That “in all Palestinian homes you will find the Star of David” is a new one to me.
UPDATE: Shoebat now explains:
First off, you stated “”Cobb” is an English surname, and “Harris” is an English first name.”
You misspelled the name, it is “Al-Harith Ben Ka’ab” and he has no links to any English names.
And indeed, no one in the world can deny his CONNECTION to Samuel Ben Adaya who according to Al-Ma’rifa is of Bani Dayan.
Actually, I didn’t misspell the name, although I’ll plead guilty to assuming that Roth and Shoebat had managed to produce a competent transcript between them.
Shoebat further explains that both Al-Harith Ben Ka’ab and Ben Adaya were members of the “Bani Dayan”, although I have not been able to trace further references to this particular group. Who exactly Shoebat means by “Al-Harith Ben Ka’ab” remains unclear, too; there was a sixth-century Christian martyr in Yemen named Al-Harith ibn Ka’ab (var. Harith ibn Kaleb, or St Arethas), who was executed by Dhu Nuwas, but also a more general Banu Harith b. Ka’b group, which adopted Judaism in the pre-Islamic period. Of course, the existence of Jewish tribes in Arabia at this time is well-known and uncontroversial.

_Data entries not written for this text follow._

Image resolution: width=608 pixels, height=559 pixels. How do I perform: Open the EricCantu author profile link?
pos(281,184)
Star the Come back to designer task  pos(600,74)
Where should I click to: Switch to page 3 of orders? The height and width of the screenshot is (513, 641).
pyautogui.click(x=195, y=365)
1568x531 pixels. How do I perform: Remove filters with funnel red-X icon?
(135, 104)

Shoebat concedes that describing Ben Adaya as a Jewish convert to Islam was “a slip”. For some reason, Shoebat did not make clear to Sid Roth that the figures he presents as having special significance for his family history lived 1,500 years ago.

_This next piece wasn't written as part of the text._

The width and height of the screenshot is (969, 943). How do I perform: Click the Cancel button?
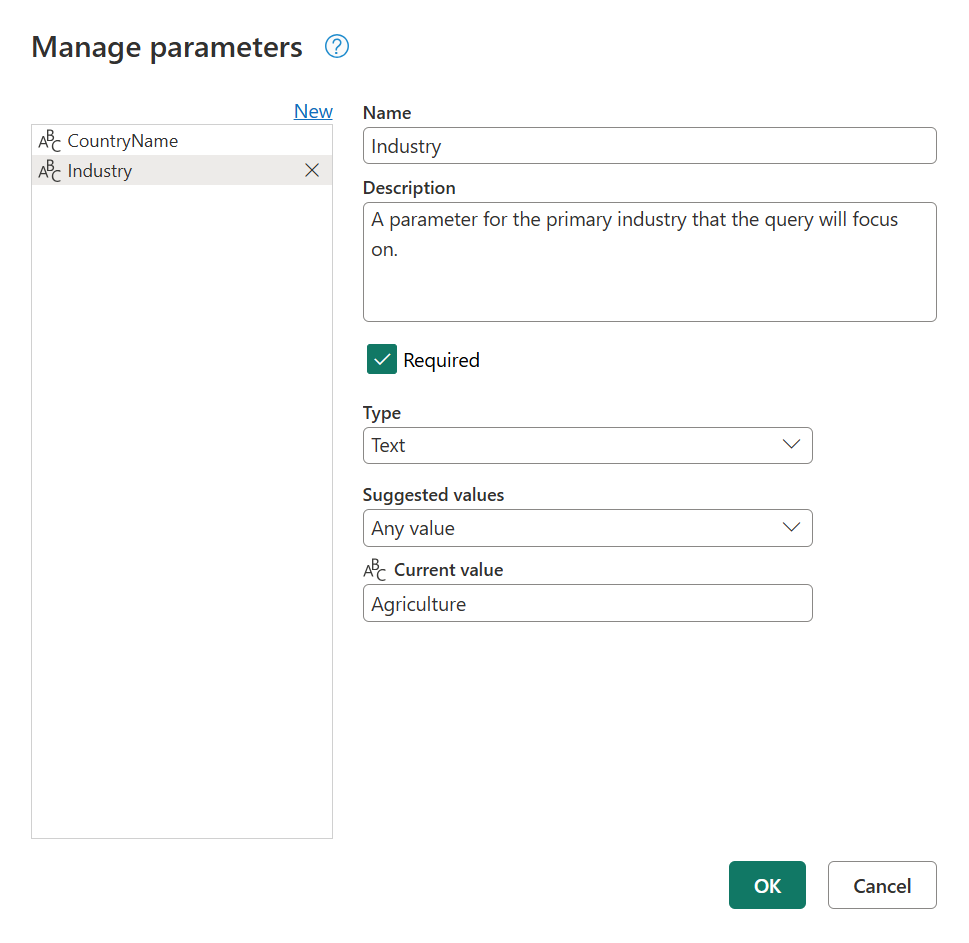(x=881, y=885)
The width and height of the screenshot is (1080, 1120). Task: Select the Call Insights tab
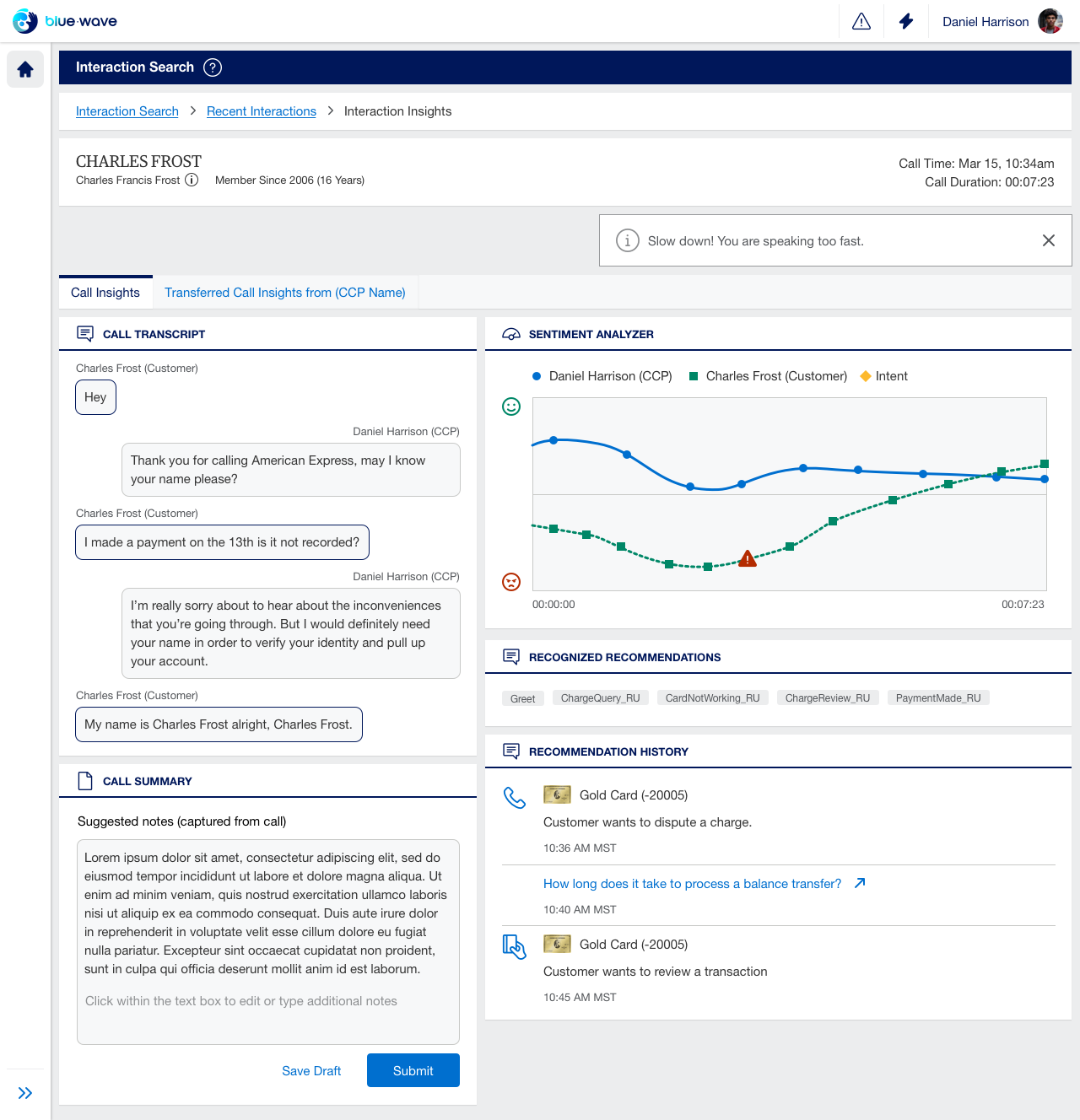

Shoebat also wishes it to be known that a 1929 newspaper report mentioned F.W. Georgeson meeting Winston Churchill in 1929, when Churchill was touring the west coast of the USA, and that a 1982 newspaper report recalling the incident described Georgeson as Churchill’s “old friend”. However, I have yet to find any references to the two men’s friendship in biographies of Churchill.